Performs matrix multiplication with a quantized weight matrix. This operation is essential for efficient inference with quantized models, significantly reducing memory usage and computation time while maintaining reasonable accuracy.

Usage

mlx_quantized_matmul(
  x,
  w,
  scales = NULL,
  biases = NULL,
  transpose = TRUE,
  group_size = 64L,
  bits = 4L,
  mode = "affine",
  device = mlx_default_device()
)

Arguments

x

An mlx array.

w

An mlx array. Either:

  • A quantized weight matrix (uint32) from mlx_quantize(), or

  • An unquantized weight matrix that will be quantized automatically

scales

An optional mlx array (the quantization scales). If NULL and w is unquantized, w will be quantized automatically. Default: NULL

biases

An optional mlx array (biases to add). For affine quantization, this should be the quantization biases if w is pre-quantized.

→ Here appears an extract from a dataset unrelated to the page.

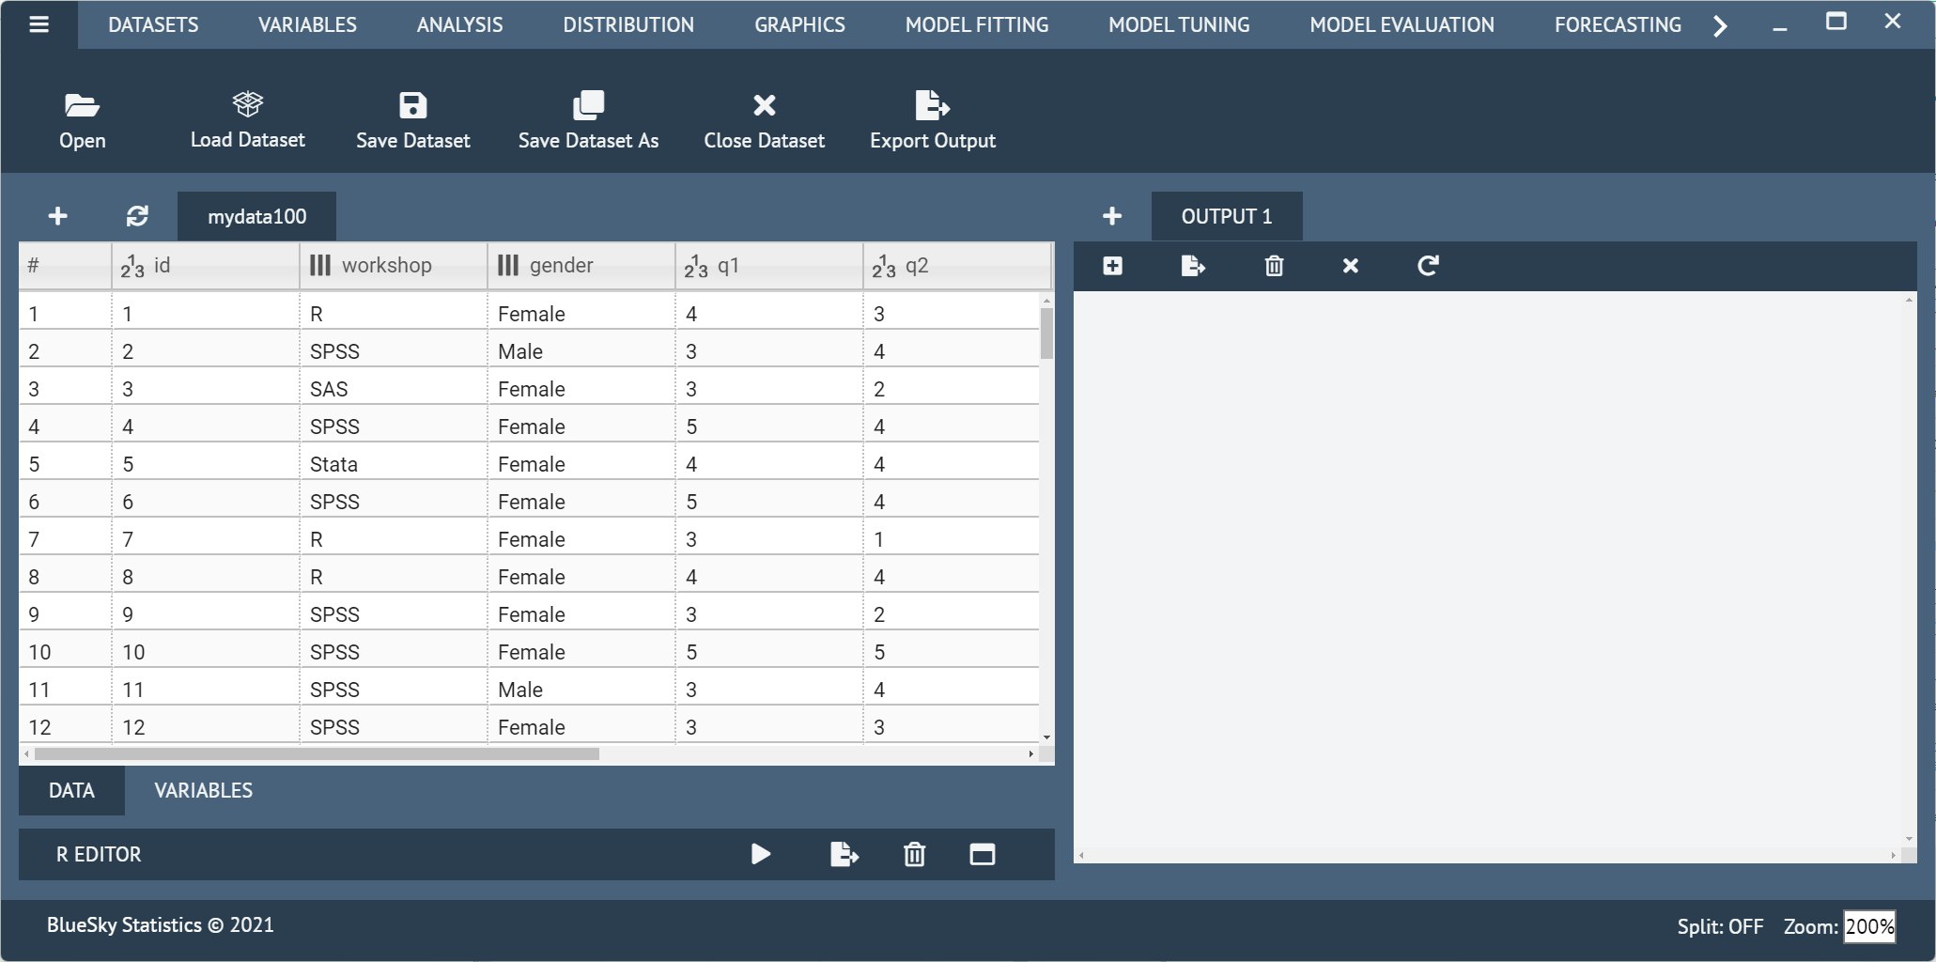Select the OUTPUT 1 tab
1936x962 pixels.
point(1226,215)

Default: NULL

transpose

Whether to transpose the weight matrix. Default: TRUE

group_size

The group size for quantization. Default: 64

bits

The number of bits for quantization (typically 4 or 8). Default: 4

mode

The quantization mode, either "affine" or "mxfp4". Default: "affine"

device

Execution target: supply "gpu", "cpu", or an mlx_stream created via mlx_new_stream(). Default: mlx_default_device().

Value

An mlx array with the result of the quantized matrix multiplication

Details

Quantized matrix multiplication uses low-precision representations (typically 4-bit or 8-bit integers) for weights, which reduces memory footprint by up to 8x compared to float32. The scales parameter contains the dequantization factors needed to reconstruct approximate float values during computation.

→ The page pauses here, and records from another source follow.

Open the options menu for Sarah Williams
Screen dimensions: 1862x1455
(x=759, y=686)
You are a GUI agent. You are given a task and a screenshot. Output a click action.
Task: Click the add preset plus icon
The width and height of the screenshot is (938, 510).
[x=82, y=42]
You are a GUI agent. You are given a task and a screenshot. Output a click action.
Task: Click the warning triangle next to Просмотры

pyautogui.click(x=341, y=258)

The group_size parameter controls the granularity of quantization - smaller groups provide better accuracy but slightly higher memory usage.

Automatic Quantization: If only w is provided (without scales), the function will automatically quantize w using mlx_quantize() before performing the multiplication. For repeated operations, it's more efficient to pre-quantize weights once using mlx_quantize() and reuse them.

Examples

if (FALSE) { # \dontrun{
# Automatic quantization (convenient but slower for repeated use)
x <- mlx_random_normal(c(10, 256))
w <- mlx_random_normal(c(512, 256))
result <- mlx_quantized_matmul(x, w)

# Pre-quantized weights (faster for repeated operations)
quant <- mlx_quantize(w, group_size = 64, bits = 4)
result <- mlx_quantized_matmul(x, quant$w_q, quant$scales, quant$biases)
} # }